Я отменила встречу с Труди и взяла папку Хелен, набитую заметками, вырванными страницами и тем же макетом, что она показывала на званом обеде в «Клубе 21». Когда я пришла в ресторан, метрдотель повел меня к столику. По пути я заметила Дэвида Брауна за ужином, с каким-то мужчиной, и это явно не было совпадением. Я ни разу не устраивала званый обед для Хелен, не убедившись перед этим, что там же будет Дэвид. В то же время, в том же месте. Всегда готовый, в случае чего, прийти ей на помощь.
Впрочем, приближаясь к столику Хелен, я заметила, что все идет гладко. Она улыбалась и смеялась, а рядом стоял мартини, которого она никогда не пила, и салат, едва тронутый. Джек и Салли Хэнсон со своим калифорнийским загаром жевали закуски, а Хелен говорила и сделала паузу, только увидев, что приближаемся мы с метрдотелем.
– О, хорошо, что ты здесь.
Я улыбнулась Хэнсонам, отдала Хелен папку и собралась тихо удалиться.
– Ой, подожди, дорогая. Присядь.
Она указала на пустой стул рядом с собой и, заглянув в папку, продолжила свою речь, не обращая на меня внимания.
– В целом, – сказала она, – мы хотим закрепить за брэндом «Джакс» звание главной линии сексуальной одежды для девушек, настроенных на карьеру, – она сделала паузу, взяла лист латука со своей тарелки с салатом и стала деликатно отрывать от него полоски и отправлять в рот изящным движением; ни к вилке, ни к ножу она не притрагивалась. – Как вам это нравится? – спросила она, выбирая очередной лист латука.
– Мне очень нравится, – сказал Джек, прикладывая салфетку ко рту.
– Почему у меня такое ощущение, что здесь какой-то подвох? – сказала Салли.
– Никакого подвоха, – Хелен улыбнулась и оторвала очередную полоску латука. – Я говорю о прекрасном модном развороте – восемь полных страниц – в том числе журнальная статья.

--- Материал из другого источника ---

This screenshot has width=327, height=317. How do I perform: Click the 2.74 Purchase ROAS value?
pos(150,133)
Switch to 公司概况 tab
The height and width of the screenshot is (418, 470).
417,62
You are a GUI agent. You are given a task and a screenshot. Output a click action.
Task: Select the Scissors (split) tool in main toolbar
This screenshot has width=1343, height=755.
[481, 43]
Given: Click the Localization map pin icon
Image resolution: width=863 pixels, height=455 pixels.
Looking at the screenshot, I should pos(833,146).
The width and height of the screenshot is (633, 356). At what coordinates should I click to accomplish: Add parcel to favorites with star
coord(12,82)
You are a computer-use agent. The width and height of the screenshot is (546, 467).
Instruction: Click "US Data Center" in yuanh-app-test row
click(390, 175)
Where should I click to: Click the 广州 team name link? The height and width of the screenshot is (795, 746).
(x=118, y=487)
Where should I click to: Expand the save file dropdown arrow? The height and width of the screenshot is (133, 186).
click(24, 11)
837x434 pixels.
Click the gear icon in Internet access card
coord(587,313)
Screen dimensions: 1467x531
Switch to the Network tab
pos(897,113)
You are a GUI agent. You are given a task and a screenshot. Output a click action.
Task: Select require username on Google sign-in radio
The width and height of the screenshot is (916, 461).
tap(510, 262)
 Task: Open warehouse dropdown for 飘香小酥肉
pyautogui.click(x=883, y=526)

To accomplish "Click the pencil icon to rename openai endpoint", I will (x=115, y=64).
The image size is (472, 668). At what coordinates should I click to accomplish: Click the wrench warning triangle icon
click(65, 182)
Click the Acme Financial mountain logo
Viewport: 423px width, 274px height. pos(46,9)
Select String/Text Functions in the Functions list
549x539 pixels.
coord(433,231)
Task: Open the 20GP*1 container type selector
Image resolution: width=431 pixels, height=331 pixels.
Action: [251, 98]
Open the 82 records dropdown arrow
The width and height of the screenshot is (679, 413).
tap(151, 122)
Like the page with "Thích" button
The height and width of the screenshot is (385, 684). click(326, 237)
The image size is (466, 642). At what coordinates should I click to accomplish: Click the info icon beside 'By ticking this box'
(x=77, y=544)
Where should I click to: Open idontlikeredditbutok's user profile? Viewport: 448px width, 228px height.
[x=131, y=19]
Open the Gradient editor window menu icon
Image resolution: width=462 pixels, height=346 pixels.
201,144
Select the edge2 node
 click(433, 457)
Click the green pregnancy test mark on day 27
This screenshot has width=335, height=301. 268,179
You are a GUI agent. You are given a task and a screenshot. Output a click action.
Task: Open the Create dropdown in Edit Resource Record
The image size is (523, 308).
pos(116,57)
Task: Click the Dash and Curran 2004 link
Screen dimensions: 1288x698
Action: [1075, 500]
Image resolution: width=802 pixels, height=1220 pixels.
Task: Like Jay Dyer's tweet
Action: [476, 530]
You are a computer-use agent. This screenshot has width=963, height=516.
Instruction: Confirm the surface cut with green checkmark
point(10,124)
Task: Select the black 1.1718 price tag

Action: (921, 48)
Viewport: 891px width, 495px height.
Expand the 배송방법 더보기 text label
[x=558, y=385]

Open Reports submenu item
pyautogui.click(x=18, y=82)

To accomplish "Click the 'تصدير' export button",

Мы представим вас по полной программе – самая шикарная пара Голливуда – высший класс, только мы вас назовем «высший „Джакс“».
– Высший «Джакс», – Джек улыбнулся. – Теперь я понимаю, почему у вас были такие блестящие рекламные тексты. Я думаю, Хелен, это очень умно, но восемь страниц? Почему вы хотите отдать нам столько драгоценного пространства?